The listing is to be reproduced in full, with no character altered.

□ □ □

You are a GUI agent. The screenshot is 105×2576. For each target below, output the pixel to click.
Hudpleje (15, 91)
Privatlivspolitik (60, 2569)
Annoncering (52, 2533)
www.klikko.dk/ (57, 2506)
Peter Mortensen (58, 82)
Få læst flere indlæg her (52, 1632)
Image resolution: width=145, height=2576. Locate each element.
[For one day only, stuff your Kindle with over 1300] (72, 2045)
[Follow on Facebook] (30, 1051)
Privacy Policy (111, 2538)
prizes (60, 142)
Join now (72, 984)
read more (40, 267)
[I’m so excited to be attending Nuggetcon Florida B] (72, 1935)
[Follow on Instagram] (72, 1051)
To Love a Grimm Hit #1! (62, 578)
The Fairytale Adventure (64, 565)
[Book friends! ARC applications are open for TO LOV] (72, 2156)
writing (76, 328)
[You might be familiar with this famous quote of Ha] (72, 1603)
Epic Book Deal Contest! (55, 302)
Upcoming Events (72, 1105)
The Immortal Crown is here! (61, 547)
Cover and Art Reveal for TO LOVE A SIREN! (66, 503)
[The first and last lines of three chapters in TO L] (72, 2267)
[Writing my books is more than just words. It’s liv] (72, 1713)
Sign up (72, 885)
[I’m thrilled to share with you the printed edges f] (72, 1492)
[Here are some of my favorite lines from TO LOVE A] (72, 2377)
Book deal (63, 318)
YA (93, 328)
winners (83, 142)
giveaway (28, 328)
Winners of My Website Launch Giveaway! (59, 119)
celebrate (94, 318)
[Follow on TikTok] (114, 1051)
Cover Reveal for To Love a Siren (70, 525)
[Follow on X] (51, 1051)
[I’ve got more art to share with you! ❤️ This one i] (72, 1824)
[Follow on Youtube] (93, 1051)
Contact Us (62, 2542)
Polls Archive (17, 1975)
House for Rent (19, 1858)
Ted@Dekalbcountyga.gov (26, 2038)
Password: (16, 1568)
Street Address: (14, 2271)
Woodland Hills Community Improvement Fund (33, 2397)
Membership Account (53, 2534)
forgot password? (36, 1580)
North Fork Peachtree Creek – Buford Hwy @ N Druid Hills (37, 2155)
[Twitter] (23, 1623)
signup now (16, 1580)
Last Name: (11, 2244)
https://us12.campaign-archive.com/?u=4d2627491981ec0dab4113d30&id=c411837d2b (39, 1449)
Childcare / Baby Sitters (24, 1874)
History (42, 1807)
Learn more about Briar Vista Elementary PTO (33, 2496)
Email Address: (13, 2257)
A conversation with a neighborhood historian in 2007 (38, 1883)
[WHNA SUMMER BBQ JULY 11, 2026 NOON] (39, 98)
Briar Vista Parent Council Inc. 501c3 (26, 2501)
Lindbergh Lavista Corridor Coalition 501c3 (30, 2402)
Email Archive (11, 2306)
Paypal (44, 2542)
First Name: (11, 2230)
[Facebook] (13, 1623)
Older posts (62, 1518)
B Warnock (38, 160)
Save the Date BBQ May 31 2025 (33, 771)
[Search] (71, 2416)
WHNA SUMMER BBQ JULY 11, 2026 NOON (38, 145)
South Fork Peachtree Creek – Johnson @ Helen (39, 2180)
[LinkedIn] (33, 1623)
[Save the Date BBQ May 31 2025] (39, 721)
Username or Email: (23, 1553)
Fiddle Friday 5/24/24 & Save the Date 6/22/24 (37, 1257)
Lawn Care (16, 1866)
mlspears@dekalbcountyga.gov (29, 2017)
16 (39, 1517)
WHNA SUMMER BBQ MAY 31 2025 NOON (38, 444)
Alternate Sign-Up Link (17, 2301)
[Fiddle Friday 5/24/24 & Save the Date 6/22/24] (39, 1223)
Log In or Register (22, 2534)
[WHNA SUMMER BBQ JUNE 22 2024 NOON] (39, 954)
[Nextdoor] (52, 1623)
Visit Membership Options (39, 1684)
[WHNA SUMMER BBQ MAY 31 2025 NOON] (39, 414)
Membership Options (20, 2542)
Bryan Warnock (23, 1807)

□ □ □

Answer for this exercise:
You are a GUI agent. The screenshot is 105×2576. For each target below, output the pixel to click.
Hudpleje (15, 91)
Privatlivspolitik (60, 2569)
Annoncering (52, 2533)
www.klikko.dk/ (57, 2506)
Peter Mortensen (58, 82)
Få læst flere indlæg her (52, 1632)
Image resolution: width=145, height=2576. Locate each element.
[For one day only, stuff your Kindle with over 1300] (72, 2045)
[Follow on Facebook] (30, 1051)
Privacy Policy (111, 2538)
prizes (60, 142)
Join now (72, 984)
read more (40, 267)
[I’m so excited to be attending Nuggetcon Florida B] (72, 1935)
[Follow on Instagram] (72, 1051)
To Love a Grimm Hit #1! (62, 578)
The Fairytale Adventure (64, 565)
[Book friends! ARC applications are open for TO LOV] (72, 2156)
writing (76, 328)
[You might be familiar with this famous quote of Ha] (72, 1603)
Epic Book Deal Contest! (55, 302)
Upcoming Events (72, 1105)
The Immortal Crown is here! (61, 547)
Cover and Art Reveal for TO LOVE A SIREN! (66, 503)
[The first and last lines of three chapters in TO L] (72, 2267)
[Writing my books is more than just words. It’s liv] (72, 1713)
Sign up (72, 885)
[I’m thrilled to share with you the printed edges f] (72, 1492)
[Here are some of my favorite lines from TO LOVE A] (72, 2377)
Book deal (63, 318)
YA (93, 328)
winners (83, 142)
giveaway (28, 328)
Winners of My Website Launch Giveaway! (59, 119)
celebrate (94, 318)
[Follow on TikTok] (114, 1051)
Cover Reveal for To Love a Siren (70, 525)
[Follow on X] (51, 1051)
[I’ve got more art to share with you! ❤️ This one i] (72, 1824)
[Follow on Youtube] (93, 1051)
Contact Us (62, 2542)
Polls Archive (17, 1975)
House for Rent (19, 1858)
Ted@Dekalbcountyga.gov (26, 2038)
Password: (16, 1568)
Street Address: (14, 2271)
Woodland Hills Community Improvement Fund (33, 2397)
Membership Account (53, 2534)
forgot password? (36, 1580)
North Fork Peachtree Creek – Buford Hwy @ N Druid Hills (37, 2155)
[Twitter] (23, 1623)
signup now (16, 1580)
Last Name: (11, 2244)
https://us12.campaign-archive.com/?u=4d2627491981ec0dab4113d30&id=c411837d2b (39, 1449)
Childcare / Baby Sitters (24, 1874)
History (42, 1807)
Learn more about Briar Vista Elementary PTO (33, 2496)
Email Address: (13, 2257)
A conversation with a neighborhood historian in 2007 (38, 1883)
[WHNA SUMMER BBQ JULY 11, 2026 NOON] (39, 98)
Briar Vista Parent Council Inc. 501c3 (26, 2501)
Lindbergh Lavista Corridor Coalition 501c3 (30, 2402)
Email Archive (11, 2306)
Paypal (44, 2542)
First Name: (11, 2230)
[Facebook] (13, 1623)
Older posts (62, 1518)
B Warnock (38, 160)
Save the Date BBQ May 31 2025 (33, 771)
[Search] (71, 2416)
WHNA SUMMER BBQ JULY 11, 2026 NOON (38, 145)
South Fork Peachtree Creek – Johnson @ Helen (39, 2180)
[LinkedIn] (33, 1623)
[Save the Date BBQ May 31 2025] (39, 721)
Username or Email: (23, 1553)
Fiddle Friday 5/24/24 & Save the Date 6/22/24 (37, 1257)
Lawn Care (16, 1866)
mlspears@dekalbcountyga.gov (29, 2017)
16 (39, 1517)
WHNA SUMMER BBQ MAY 31 2025 NOON (38, 444)
Alternate Sign-Up Link (17, 2301)
[Fiddle Friday 5/24/24 & Save the Date 6/22/24] (39, 1223)
Log In or Register (22, 2534)
[WHNA SUMMER BBQ JUNE 22 2024 NOON] (39, 954)
[Nextdoor] (52, 1623)
Visit Membership Options (39, 1684)
[WHNA SUMMER BBQ MAY 31 2025 NOON] (39, 414)
Membership Options (20, 2542)
Bryan Warnock (23, 1807)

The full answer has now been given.